I was looking for a proof myself, I found this standard example.
Let $[0,1]$ be given the Lebesgue measure. The vector space $L^\infty([0,1])$ cannot be given a topological vector space structure.
Let $(f_n)$ be a sequence of function which converges in measure to zero but fails to converge a.e.; define the sequence $f_1^1, f_1^2, f_2^2, f_1^3, f_2^3, \dotsc$ where
$$ f_m^n(x) =
\begin{cases}
1 & \frac{m-1}{n} \leq x \leq \frac{m}{n} \\
0 & \text{otherwise}
\end{cases} $$
and $m$ is enumerated from 1 to $n$.
So we have
\begin{align*}
f_1 &= 1_{[0,1]} \\
f_2 &= 1_{[0,\frac{1}{2}]} , \quad f_3 = 1_{[\frac{1}{2}, 1]} \\
f_4 &= 1_{[0,\frac{1}{3}]} , \quad f_5 = 1_{[\frac{1}{3}, \frac{2}{3}]}, \quad \dotsc
\end{align*} Therefore $\mu(f_n \neq 0) \rightarrow 0$ as $n\rightarrow \infty$, hence $f_n$ converges in measure. Note that $\mu$ is a probability measure, and $\sum_n \mu(f_n \neq 0) = \infty$. By Borel-Cantelli, $\mu(f_n \neq 0 \ \text{i.o.}) = 1$. Hence $f_n$ does not converge to zero a.e.
Suppose a topology exists for a.e. convergence. Since $(f_n)$ fails to converge to zero, there must be a neighborhood $U_0$ which $f_n$ is outside i.o.
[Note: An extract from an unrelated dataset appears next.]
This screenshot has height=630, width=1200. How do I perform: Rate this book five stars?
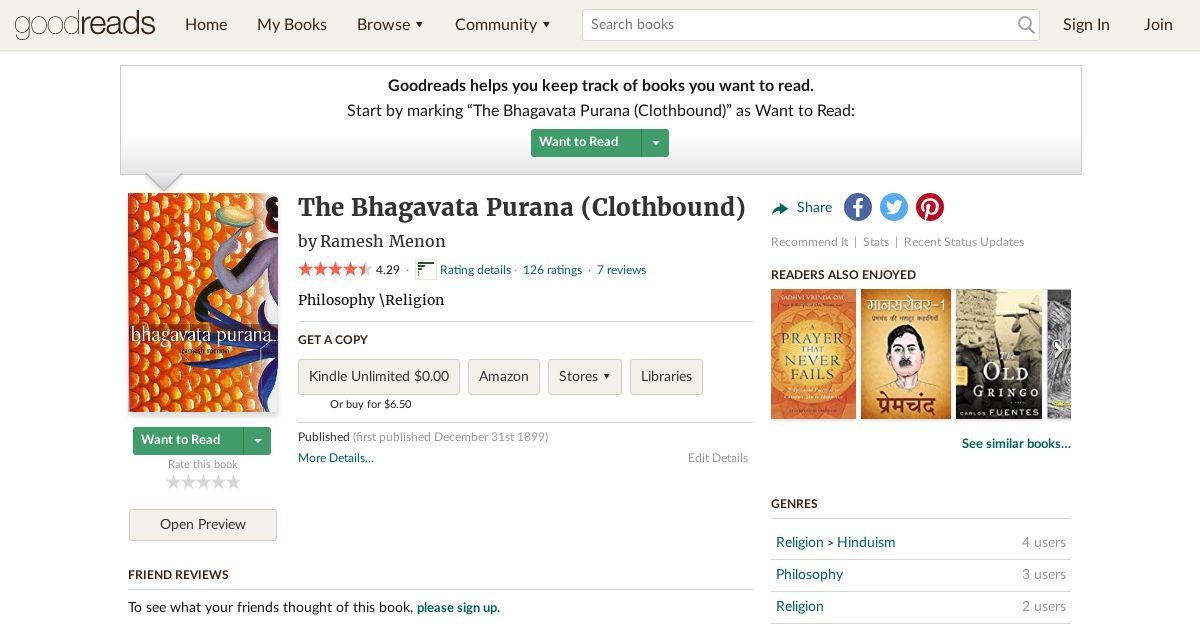point(234,482)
Let $(f_{n_k})$ be a subsequence of terms outside of $U_0$. Any subsequence ${f_{n_k}}$ converges in measure, it has a further subsequence that converges a.e. to zero. But this subsequence is eventually in $U_0$, contradicting the choice that $(f_{n_k})$ is outside $U_0$. Therefore the topology cannot exist.